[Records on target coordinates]

────

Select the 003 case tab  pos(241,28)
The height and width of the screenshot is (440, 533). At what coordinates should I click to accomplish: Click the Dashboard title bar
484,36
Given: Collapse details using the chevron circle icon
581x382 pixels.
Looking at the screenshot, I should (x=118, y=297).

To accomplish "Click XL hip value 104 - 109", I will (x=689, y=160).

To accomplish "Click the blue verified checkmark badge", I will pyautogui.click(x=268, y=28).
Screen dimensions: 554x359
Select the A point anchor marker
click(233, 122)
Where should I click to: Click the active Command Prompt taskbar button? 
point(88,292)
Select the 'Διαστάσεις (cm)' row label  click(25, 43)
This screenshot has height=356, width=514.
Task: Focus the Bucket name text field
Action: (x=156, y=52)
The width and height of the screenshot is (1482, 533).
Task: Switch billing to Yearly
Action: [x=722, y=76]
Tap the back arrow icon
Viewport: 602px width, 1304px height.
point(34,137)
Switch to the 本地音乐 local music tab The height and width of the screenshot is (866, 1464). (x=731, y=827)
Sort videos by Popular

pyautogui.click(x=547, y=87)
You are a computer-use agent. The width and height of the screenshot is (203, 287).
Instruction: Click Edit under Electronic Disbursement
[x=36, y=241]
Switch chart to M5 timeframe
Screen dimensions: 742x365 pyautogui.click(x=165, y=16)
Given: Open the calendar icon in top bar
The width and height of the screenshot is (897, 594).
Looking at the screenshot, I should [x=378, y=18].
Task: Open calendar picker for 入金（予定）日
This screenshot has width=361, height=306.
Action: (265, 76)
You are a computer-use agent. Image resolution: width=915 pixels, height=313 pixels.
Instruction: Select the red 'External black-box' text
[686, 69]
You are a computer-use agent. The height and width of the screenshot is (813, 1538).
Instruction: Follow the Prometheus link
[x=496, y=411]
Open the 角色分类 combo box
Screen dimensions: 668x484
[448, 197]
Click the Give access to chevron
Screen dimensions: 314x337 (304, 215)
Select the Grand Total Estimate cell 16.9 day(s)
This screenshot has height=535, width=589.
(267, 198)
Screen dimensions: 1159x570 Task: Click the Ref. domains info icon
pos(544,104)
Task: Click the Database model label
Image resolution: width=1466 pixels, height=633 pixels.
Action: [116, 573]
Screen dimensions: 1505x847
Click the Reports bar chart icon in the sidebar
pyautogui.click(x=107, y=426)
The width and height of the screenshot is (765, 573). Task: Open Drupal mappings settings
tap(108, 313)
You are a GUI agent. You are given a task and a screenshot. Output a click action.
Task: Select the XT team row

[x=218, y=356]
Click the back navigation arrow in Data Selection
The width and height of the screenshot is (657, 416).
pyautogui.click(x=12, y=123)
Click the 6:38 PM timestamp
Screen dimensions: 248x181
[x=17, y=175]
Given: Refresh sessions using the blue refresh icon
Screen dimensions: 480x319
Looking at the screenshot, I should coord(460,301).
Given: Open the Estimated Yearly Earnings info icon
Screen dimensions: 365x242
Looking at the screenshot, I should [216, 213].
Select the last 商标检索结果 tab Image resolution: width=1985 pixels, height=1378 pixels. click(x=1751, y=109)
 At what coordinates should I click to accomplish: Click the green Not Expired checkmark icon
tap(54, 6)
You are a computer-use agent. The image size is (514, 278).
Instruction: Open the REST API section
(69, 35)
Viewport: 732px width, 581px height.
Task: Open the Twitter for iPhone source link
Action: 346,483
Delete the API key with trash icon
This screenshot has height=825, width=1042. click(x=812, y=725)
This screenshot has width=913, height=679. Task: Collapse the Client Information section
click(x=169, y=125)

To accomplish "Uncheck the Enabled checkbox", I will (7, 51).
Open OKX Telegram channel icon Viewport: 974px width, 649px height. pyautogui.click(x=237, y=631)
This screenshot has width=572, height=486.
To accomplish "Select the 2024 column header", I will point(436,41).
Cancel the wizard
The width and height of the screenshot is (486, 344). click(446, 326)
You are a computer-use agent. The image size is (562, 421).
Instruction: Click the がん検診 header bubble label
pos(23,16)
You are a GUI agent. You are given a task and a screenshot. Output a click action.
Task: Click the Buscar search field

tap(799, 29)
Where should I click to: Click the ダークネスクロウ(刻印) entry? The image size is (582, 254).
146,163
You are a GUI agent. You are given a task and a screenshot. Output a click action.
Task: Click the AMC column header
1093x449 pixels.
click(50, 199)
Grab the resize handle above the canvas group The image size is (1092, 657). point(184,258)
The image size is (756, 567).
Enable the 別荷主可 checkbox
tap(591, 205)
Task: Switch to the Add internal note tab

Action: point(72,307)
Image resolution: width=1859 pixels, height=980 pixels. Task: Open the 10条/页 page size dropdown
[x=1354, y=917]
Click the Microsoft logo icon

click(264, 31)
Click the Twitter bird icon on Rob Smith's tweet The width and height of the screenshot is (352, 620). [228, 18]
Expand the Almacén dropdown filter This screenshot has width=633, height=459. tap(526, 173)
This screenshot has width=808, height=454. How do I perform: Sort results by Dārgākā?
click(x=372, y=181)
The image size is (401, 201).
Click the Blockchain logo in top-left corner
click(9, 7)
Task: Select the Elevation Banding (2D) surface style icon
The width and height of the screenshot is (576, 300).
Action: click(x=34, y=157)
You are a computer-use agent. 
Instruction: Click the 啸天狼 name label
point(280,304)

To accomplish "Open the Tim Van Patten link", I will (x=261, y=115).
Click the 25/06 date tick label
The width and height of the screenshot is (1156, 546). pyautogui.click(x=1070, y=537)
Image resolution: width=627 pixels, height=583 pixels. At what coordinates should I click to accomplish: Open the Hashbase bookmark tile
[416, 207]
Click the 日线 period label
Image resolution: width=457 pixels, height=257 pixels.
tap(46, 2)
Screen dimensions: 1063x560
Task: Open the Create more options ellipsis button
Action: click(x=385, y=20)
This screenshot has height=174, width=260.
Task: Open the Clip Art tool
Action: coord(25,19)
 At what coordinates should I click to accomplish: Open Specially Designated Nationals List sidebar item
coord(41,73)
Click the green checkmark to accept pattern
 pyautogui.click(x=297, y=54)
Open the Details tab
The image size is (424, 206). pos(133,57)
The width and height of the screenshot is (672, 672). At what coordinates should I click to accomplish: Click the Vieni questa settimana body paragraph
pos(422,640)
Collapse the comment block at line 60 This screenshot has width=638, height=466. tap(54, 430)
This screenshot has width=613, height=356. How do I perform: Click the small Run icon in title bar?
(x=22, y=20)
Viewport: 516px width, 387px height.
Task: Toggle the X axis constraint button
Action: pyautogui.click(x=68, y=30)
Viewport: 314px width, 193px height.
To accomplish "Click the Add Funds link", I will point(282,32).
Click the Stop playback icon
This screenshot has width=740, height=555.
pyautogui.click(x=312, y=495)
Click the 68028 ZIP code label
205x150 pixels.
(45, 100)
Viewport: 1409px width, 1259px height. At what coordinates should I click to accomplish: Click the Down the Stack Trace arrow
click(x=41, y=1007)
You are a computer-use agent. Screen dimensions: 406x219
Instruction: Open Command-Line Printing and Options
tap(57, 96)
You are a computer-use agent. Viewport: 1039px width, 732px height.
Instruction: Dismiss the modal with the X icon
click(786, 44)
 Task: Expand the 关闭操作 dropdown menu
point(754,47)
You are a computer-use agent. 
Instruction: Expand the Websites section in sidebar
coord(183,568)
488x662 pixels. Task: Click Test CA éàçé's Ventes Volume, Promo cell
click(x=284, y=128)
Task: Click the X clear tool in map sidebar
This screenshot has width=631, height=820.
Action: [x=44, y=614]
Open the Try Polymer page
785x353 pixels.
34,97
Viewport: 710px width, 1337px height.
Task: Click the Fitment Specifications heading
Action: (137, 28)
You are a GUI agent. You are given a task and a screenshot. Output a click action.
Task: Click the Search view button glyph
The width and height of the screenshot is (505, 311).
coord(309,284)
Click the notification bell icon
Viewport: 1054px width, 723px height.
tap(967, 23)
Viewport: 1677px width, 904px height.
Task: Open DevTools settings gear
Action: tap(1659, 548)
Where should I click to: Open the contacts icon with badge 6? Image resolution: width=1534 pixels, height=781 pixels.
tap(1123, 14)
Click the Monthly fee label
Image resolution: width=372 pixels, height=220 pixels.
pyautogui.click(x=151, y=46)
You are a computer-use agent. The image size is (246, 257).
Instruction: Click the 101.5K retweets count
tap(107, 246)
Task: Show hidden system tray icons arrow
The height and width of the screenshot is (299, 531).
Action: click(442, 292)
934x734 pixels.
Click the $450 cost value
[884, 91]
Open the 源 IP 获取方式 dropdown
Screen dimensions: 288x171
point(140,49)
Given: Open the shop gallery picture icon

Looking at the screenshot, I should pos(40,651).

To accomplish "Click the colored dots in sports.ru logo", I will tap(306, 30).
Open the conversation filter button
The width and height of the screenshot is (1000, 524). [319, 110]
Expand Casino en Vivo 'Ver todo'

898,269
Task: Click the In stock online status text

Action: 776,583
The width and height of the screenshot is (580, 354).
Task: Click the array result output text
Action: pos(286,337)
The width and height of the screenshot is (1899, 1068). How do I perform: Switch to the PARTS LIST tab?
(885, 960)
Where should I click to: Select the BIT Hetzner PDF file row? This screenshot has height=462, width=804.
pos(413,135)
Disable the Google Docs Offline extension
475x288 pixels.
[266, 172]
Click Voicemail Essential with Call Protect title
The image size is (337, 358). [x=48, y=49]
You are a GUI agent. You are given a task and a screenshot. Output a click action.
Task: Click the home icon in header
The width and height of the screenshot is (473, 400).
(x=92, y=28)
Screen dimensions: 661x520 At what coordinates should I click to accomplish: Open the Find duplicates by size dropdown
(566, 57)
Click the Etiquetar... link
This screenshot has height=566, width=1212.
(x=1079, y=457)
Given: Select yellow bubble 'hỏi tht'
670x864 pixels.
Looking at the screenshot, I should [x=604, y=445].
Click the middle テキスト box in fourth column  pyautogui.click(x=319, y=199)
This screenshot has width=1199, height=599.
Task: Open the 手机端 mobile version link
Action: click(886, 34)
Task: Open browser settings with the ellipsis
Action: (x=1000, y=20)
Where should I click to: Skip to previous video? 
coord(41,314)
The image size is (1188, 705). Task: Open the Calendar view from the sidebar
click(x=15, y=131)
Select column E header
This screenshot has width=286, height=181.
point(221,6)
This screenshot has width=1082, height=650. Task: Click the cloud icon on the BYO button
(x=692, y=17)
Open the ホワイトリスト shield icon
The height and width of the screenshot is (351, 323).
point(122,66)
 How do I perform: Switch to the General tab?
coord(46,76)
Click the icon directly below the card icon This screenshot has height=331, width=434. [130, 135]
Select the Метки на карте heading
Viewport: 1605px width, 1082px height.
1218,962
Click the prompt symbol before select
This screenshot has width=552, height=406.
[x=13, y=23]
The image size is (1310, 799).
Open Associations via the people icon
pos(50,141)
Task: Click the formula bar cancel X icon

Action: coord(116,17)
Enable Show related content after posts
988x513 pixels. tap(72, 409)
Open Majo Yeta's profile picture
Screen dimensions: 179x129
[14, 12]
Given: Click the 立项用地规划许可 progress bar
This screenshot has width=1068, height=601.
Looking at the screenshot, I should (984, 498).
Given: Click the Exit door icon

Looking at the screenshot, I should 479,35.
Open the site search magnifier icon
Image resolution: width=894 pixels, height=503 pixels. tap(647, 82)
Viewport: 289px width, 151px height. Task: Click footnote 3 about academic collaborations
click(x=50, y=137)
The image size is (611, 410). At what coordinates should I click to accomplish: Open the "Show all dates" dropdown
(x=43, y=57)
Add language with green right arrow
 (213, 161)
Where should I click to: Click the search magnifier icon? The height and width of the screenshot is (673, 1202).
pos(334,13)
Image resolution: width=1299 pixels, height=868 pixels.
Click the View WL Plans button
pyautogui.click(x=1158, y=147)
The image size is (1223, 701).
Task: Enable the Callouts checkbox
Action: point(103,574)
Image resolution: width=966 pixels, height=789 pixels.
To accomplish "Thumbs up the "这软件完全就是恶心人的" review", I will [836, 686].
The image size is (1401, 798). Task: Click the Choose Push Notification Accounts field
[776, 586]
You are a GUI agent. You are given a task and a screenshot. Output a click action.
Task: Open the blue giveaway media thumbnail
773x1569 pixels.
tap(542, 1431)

────

• _The request_: Rewrite the stretch of records from the line containing "Select the Grand" through the line containing "pos(544,104)", keeping every line, and offset each coordinate in the answers by 144.

• _Task output_:
Select the Grand Total Estimate cell 16.9 day(s)
This screenshot has height=535, width=589.
(411, 342)
Screen dimensions: 1159x570 Task: Click the Ref. domains info icon
pos(688,248)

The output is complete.